On February 10, 2015, Prairie Island Unit 1 was shutdown in Mode 3 during a planned outage. Ultrasonic testing in support of Unit 1 Emergency Core Cooling System (ECCS) void verifications identified existing voids with calculated volumes in excess of the OPERABILITY limits specified by the procedure. This rendered both trains of Residual Heat Removal (RHR) systems inoperable requiring entry into Technical Specification 3.0.3 at 0250 (CST). The station took prompt actions to vent the identified voids. The void at 1 RH-12 was vented to within acceptable limits allowing LCO 3.0.3 to be exited at 0538 on February 10. Venting at 1RH-11 is in progress. Voiding was identified at location 1-RH-11 with a calculated volume of 62.21 cubic inches with an OPERABILITY limit of 11.62 cubic inches. Voiding was identified at location 1-RH-12 with a calculated volume of 350 cubic inches with an OPERABILITY limit of 22.84 cubic inches. There was no impact to the health and safety of the public as Safety Injection was available and the time both trains of RHR were INOPERABLE was limited. This event is being reported as a unanalyzed condition that significantly degrades plant safety and a condition that could have prevented the fulfillment of a safety function (i.e., remove residual heat) under 10CFR50.72(b)(3)(ii) and 10CFR50.72(b)(3)(v). The licensee notified the NRC Resident Inspector.

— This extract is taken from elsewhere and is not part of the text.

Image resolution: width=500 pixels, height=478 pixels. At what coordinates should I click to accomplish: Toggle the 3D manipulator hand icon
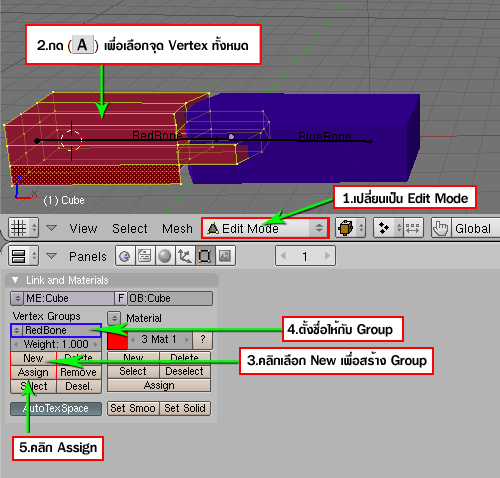pos(441,228)
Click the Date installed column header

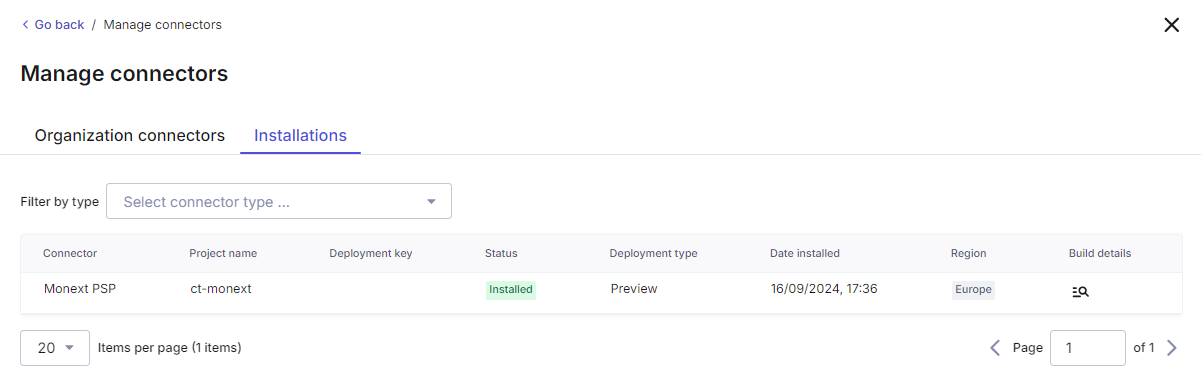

  • * * RETRACTION FROM TOM HOLT TO JEFF HERRERA AT 1444 EDT ON 4/11/15 * * *

Further analysis was performed on the two void locations, 1RH-11 and 1RH-12. Based on this additional analysis from AREVA, it was determined that the void located at 1RH-11 (RHR Train A) was operable. The calculations for past operability at inspection location 1RH-11 provides reasonable assurance that a void of 65 cubic inches will not generate forces that will fault any piping and supports. The void location at 1RH-12 (RHR Train B) was considered inoperable due to exceeding current procedural operability limits. The void located at 1RH-11 was determined to be nonconforming due to exceeding procedural design basis limits. Therefore, with RHR Train A determined to be operable, this event was not an 8-hour notification for an unanalyzed condition that significantly degrades plant safety, nor a condition that could have prevented the fulfillment of a safety function (i.e., remove residual heat) under 10CFR50.72(b)(3)(ii) and 10CFR50.72(b)(3)(v). The licensee has notified the NRC Resident Inspector. Notified the R3DO (Skokowski).